‘Pride and Prejudice’ spin-off proves mother knows best
Those who’ve read Jane Austen’s “Pride and Prejudice” might remember focal character Mrs. Bennet, a woman described as “of little information” and perhaps perceived as melodramatic. She says things that mortify her five daughters – each with a different personality and at different stages of their lives – and is seen as the fool of the family.
But that was then.
Now, La Jolla resident and executive artistic director for Vantage Theatre, Dori Salois Salerno, has written a “Pride and Prejudice” spin-off from the perspective of Mrs. Bennet – and mama is no fool. Available at amazon.com “Mrs. Bennet’s Sentiments” explains the “method to her madness,” the author said.
“I re-read ‘Pride and Prejudice’ recently and there was a section that seemed different this time around. Darcy was making fun of country families and Mrs.

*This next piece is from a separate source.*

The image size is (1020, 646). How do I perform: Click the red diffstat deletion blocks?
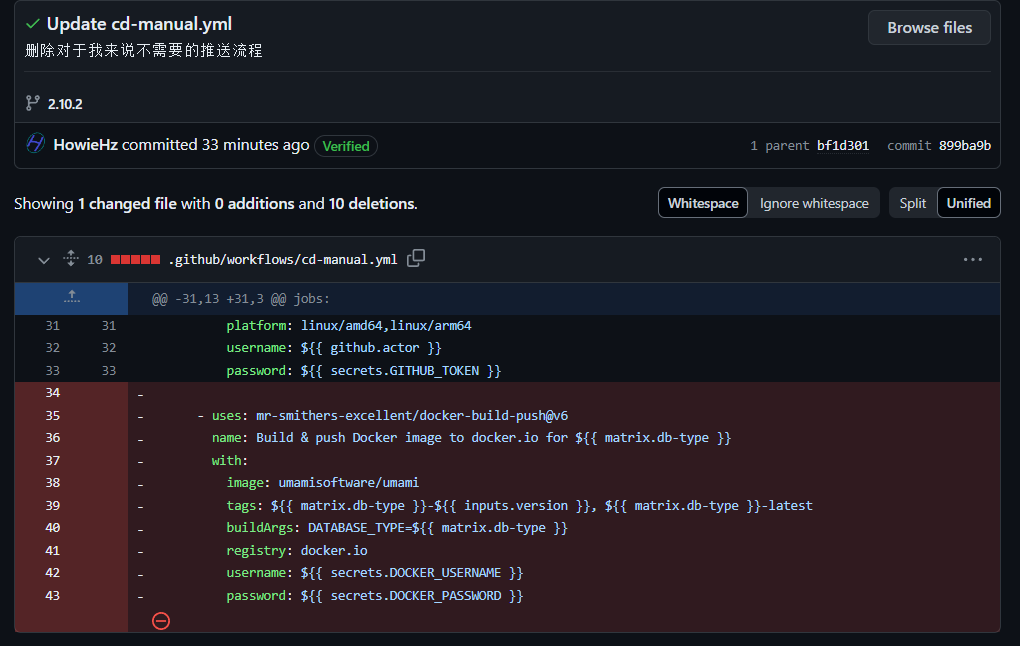click(135, 260)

Bennet called him out on it, and her daughters disregarded her with the all-too-familiar eye-roll. But I thought, this mother is telling the truth. It made me think that maybe there was another reason for her to act the way she does besides just being ridiculous,” she said.
For example, in the classic story, Bennet’s youngest daughter runs away with someone and rushes into marriage, which elates her mother despite the fact that the groom is a “terrible person,” she said. In her spin-off, Salerno takes Bennet’s joy at the situation as a cover-up. “Mrs. Bennet might have thought if she acts embarrassed, everyone will know this is a scandal. So maybe she thought, ‘I’m going to celebrate and be happy,’ so no one thinks twice. So there’s a reason and a method to her madness, not just ignorance.”

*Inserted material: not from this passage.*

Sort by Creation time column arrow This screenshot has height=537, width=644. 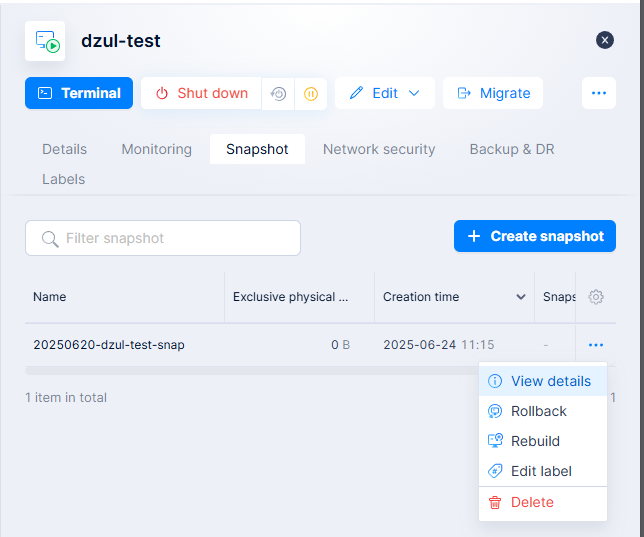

Salerno began to draft a version of the book in 2010, but it fell to wayside between college visits for her own daughters and theatrical productions. But when she had the time, she would look at the five daughters Austen wrote into her novel and the types of personalities they possess – one dreamy, one sarcastic, one wild, one intelligent and one emotional. Drawing from her own experience and watching moms in her circles of friends, Salerno looked at how different parents handled those personalities, and wrote it into her book.
“I based a lot of this on the mothers I’ve met in La Jolla … they are all in there in the way Mrs. Bennet interacts with her daughters. The mothers here in La Jolla are very strong and have different modes of mothering, so I used that to give Mrs. Bennet the tools to support her daughters in whatever their needs are,” she said. “In fact, I saw one of them at the grocery store and she asked what I was up to these days, I had to tell her she was in my book!”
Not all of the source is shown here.